Se poi, nell’ansia di ridurre il bilancio federale, metti in mano a Elon Musk l’arma dei licenziamenti di massa dei dipendenti pubblici, la frittata è fatta; perché ciò non potrà portare ad altro che ad un aumento della disoccupazione, e ad una contrazione dei consumi. 

Mostrando poi di essere quello che è, vale a dire un imbroglione, nella sua ansia di eliminare qualsiasi forma di controllo Trump ha deciso di sciogliere due comitati di tecnici indipendenti che affiancavano il governo nell’analisi dei dati sull’economia: il Federal Economic Statistics Advisory Committee e il Bureau of Economic Analysis Advisory Committe.   Entrambi i comitati collaboravano con le agenzie federali da oltre vent’anni.

Se a questo aggiungiamo che, secondo alcuni, il Tycoon avrebbe in animo di manipolare le statistiche Usa per nascondere un eventuale rallentamento dell’economia, e che ha legalizzato una riserva strategica di bitcoin, ed un’altra parallela composta da altri token (di cui vi parlerò a breve),  direi che le Trumpnomics sono solo all’inizio.

Chiudo queste brevi riflessioni con una constatazione.

Trump, sulla scia della sua politica di “America First” ha fatto del protezionismo economico il suo mantra, non rendendosi conto che la sua più grande vulnerabilità  in una nuova guerra commerciale con il mondo intero, sta proprio nell’ oligarchia altamente internazionalizzata di individui ultra-ricchi che lo circondano e almeno finora lo sostengono,  le cui fortune dipendono da una base di consumatori globale. 

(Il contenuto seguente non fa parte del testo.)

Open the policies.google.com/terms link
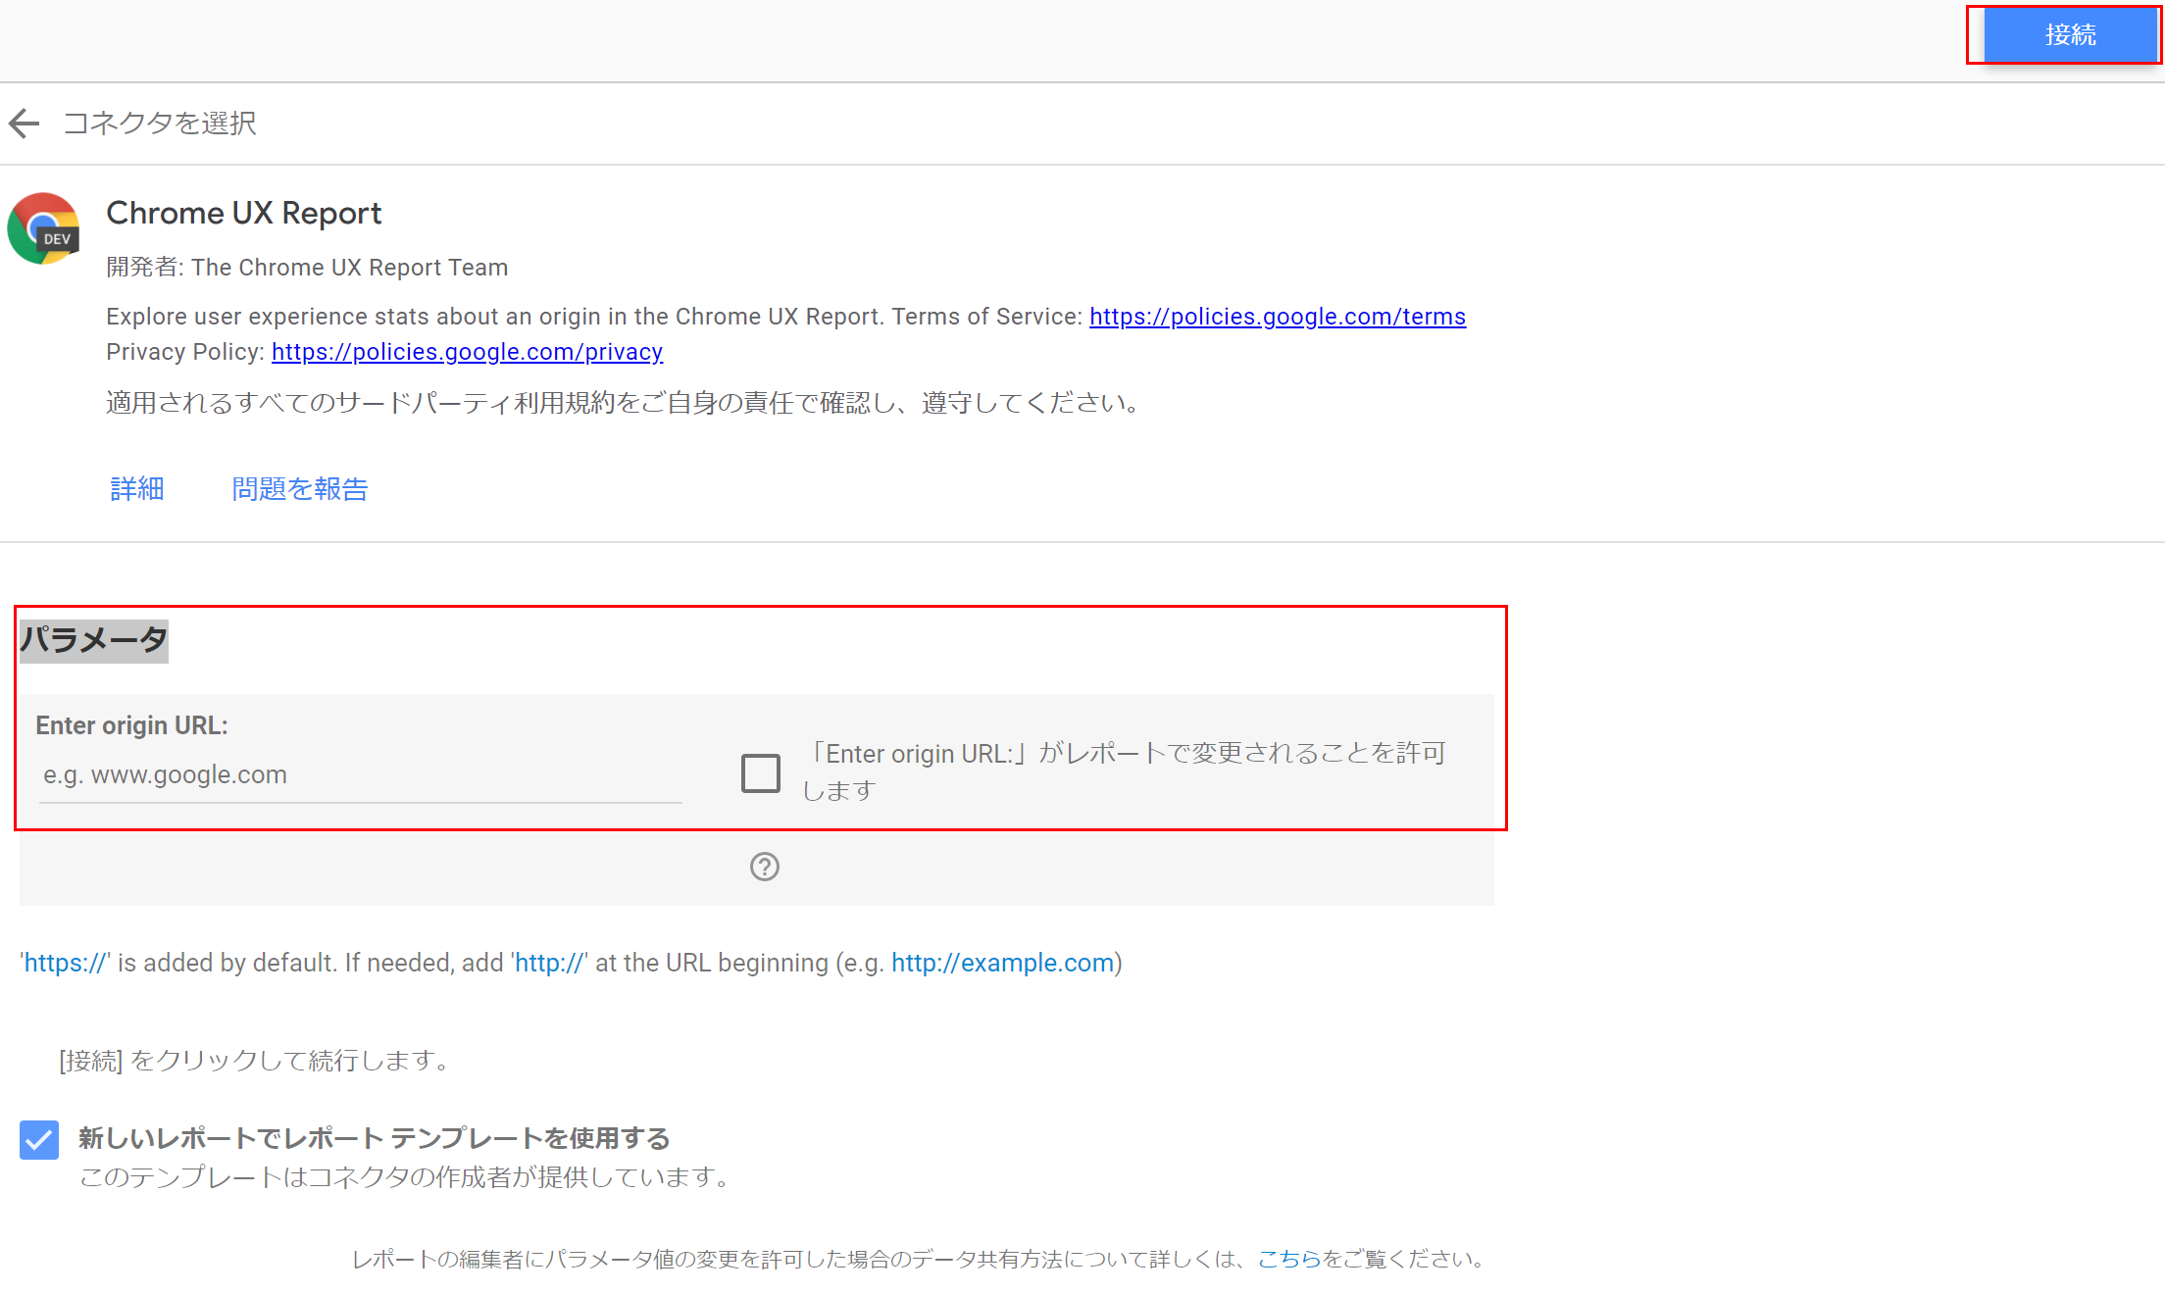This screenshot has width=2165, height=1293. (x=1277, y=317)
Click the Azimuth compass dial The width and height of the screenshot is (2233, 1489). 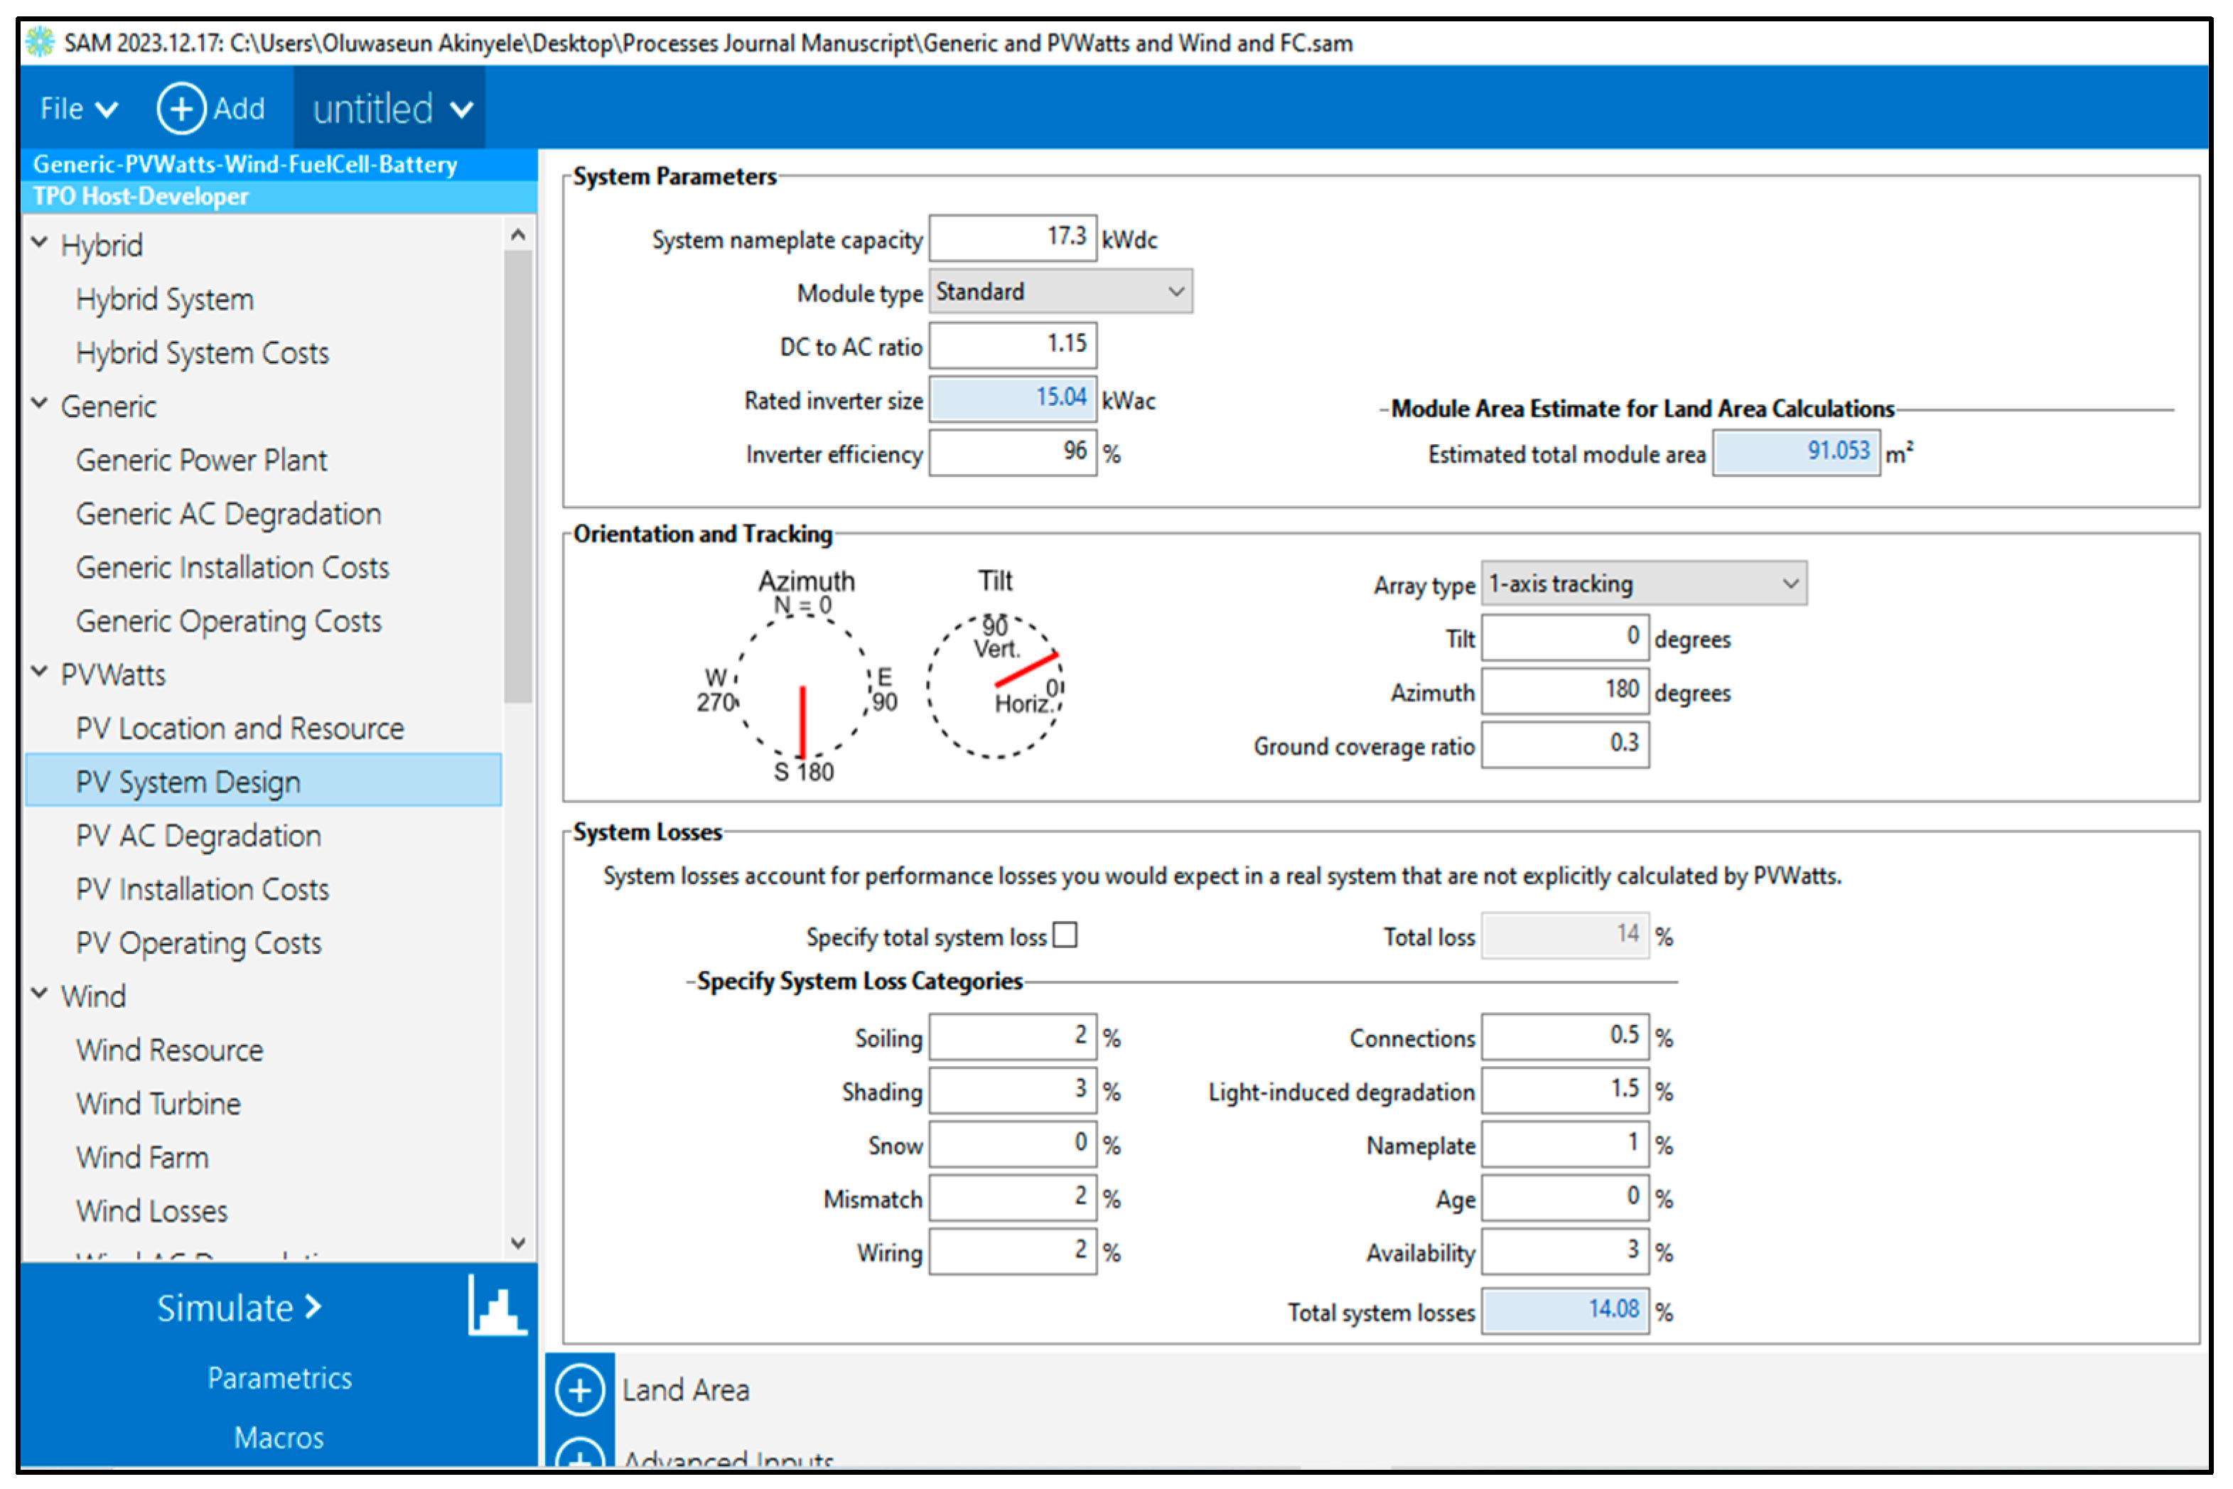pyautogui.click(x=803, y=687)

Ecco perché, a mio avviso, la cosa migliore che i Paesi colpiti da tariffe punitive dovrebbero fare sarebbe quella di condizionare l’accesso al mercato per le multinazionali a stelle e strisce,  sottoponendo ovviamente  i miliardari  che le possiedono ad una tassazione equa.

Per il resto ragazzi, mo’ so’ dazi vostri!